Par conséquent, il n’est ni permis ni autorisé de la mettre sous la même coupe que les autres organismes publics nationaux. Personne n’a le droit de proférer des allégations à son égard, lesquelles, soit dit en passant, ont été vérifiées, sans être accusé d’être mêlé à des magouilles politiciennes et de chercher la petite bête à une organisation militante où les uns et les autres se sont sacrifiés par patriotisme et amour de la Tunisie…

Le message que le président de l’ISIE a voulu communiquer au peuple tunisien par force de déclarations fracassantes dans les médias, à travers une conférence de presse, est que lui et son organisme ne doivent pas être soumis aux lois et procédures en vigueur appliquées par la Cour des comptes en matière de deniers publics.

Ce qui est encore plus surprenant, c’est que ses interlocuteurs dans les organes de presse et autres se sont eux-mêmes pris au jeu, indignés par le mauvais traitement subi par l’ISIE de la part de la CC.

Ainsi, aux chiffres et aux faits exposés par la CC, les représentants de l’ISIE rétorquent par des déclarations hautement politiques. La forme a pris le dessus sur le fond. “Les mécanismes de contrôle de gestion ne doivent pas être appliquées sur nous. Nous ne sommes pas une administration ordinaire, nous ne pouvions pas évaluer nos besoins et nos dépenses et ne devions, par conséquent, pas être soumis aux contraintes des appels d’offres publics. D’ailleurs, le décret portant création de l’Instance le stipule…”.

Bizarre cette déclaration venant de Kamel Jendoubi, président de l’ISIE et soucieux de transparence. Car parce que c’est la première fois qu’une instance indépendante supervisait la tenue des élections, ce qui n’existe même pas dans les vieilles démocraties, il fallait être très regardant autant sur le fond que sur la forme.

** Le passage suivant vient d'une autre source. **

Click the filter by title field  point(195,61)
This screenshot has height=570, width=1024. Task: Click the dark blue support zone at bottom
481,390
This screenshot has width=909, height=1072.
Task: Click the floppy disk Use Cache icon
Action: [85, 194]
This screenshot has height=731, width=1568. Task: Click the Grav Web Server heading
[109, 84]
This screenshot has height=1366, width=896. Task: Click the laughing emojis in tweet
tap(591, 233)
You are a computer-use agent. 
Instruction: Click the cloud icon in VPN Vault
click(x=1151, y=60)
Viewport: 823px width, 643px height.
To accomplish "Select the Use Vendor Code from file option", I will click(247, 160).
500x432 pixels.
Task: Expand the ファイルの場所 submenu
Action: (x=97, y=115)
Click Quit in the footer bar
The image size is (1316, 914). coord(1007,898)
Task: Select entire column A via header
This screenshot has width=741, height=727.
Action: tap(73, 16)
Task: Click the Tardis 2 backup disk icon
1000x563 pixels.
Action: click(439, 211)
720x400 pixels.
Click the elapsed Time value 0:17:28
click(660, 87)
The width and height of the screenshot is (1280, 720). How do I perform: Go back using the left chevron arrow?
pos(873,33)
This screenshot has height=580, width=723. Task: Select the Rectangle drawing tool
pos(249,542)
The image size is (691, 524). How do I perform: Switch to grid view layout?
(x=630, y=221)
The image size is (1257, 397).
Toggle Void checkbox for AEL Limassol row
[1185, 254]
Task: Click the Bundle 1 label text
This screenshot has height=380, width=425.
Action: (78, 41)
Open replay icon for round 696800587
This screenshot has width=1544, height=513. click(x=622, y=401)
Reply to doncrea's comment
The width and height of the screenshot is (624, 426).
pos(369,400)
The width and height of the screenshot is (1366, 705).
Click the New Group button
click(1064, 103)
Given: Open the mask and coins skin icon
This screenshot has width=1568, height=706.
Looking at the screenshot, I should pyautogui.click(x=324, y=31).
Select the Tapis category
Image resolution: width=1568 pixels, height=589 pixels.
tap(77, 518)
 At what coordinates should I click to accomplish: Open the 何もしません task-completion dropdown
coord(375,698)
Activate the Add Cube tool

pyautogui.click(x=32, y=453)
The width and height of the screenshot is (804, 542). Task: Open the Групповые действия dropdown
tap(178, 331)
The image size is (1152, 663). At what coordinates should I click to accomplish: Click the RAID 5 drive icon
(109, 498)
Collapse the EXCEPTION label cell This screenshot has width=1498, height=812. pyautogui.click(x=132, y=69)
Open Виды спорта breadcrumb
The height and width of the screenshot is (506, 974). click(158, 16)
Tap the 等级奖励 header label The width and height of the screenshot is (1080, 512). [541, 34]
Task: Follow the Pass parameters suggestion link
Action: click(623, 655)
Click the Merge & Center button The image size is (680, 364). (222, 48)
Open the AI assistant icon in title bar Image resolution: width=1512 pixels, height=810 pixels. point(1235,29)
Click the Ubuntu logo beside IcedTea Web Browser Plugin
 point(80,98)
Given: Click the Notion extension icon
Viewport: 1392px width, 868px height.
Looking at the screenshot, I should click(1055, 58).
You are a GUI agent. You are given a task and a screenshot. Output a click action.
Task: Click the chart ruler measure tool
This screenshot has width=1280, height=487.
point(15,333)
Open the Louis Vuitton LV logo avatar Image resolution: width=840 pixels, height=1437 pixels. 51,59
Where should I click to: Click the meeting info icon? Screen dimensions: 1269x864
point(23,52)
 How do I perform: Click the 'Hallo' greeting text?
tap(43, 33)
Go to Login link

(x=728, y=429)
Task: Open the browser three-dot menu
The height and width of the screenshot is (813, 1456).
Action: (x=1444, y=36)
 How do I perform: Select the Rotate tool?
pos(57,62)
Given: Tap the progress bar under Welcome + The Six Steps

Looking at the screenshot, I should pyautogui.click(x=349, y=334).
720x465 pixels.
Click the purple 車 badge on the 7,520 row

Il fallait verrouiller la gestion de l’instance de manière à ne laisser passer aucune faille pour que sa crédibilité et son intégrité ne soient pas touchées et par conséquent la crédibilité des élections elles-mêmes.

Comment pouvons-nous désormais croire en des élections parfaites lorsque 3.632 agents formés par l’ISIE se sont absentés le jour même des élections dans les régions cédant la place à 2.535 personnes non formées?

M. Jendoubi a également omis de dire que, selon les mêmes décrets 3 et 7 qu’il n’a pas cessé de citer, le budget de l’instance n’était pas, a priori, soumis au contrôle comme requis dans les marchés publics mais qu’a posteriori ses dépenses l’étaient…

Un budget mal réparti et mal distribué

Les ressources financières de l’ISIE ont atteint les 37 millions de dinars outre 418 mille dinars provenant d’aides internationales et des établissements publics. Les dépenses se sont élevées à 42,2 millions de dinars dont presque la moitié (20,7 MDT) a été consacrée aux salaires et primes, et 21,5 MDT investis dans l’acquisition des équipements et la rétribution de services.

L’ISIE a également profité à titre gracieux d’équipements informatiques provenant du ministère de l’Education nationale, du CNI et des moyens de transport gratuits, sans parler de la participation du ministère de la Défense, lequel n’a pas été rétribué à ce jour.

La première partie de l’article ci-présent consacrée au rapport de la CC, a concerné la gestion des ressources humaines. Dans cette deuxième et dernière partie, il s’agit d’énoncer les défaillances touchant aux acquisitions de l’ISIE.

Multiples défaillances

La Cour des comptes a ainsi relevé le cumul de différentes fonctions par une même personne, l’absence de précisions dans la définition des besoins de l’Instance et le non recours aux avantages compétitifs entre différents fournisseurs. Pire, les procédures suivies par les personnels de l’Instance ont manqué de transparence et n’ont pas respecté le principe de l’égalité des chances, tout comme on a observé l’existence de conventions approuvées et d’autres non agréées et non enregistrées. Des sommes situées entre 114  et 524 mille dinars ont été octroyées à certains vis-à-vis sans aucun contrat écrit.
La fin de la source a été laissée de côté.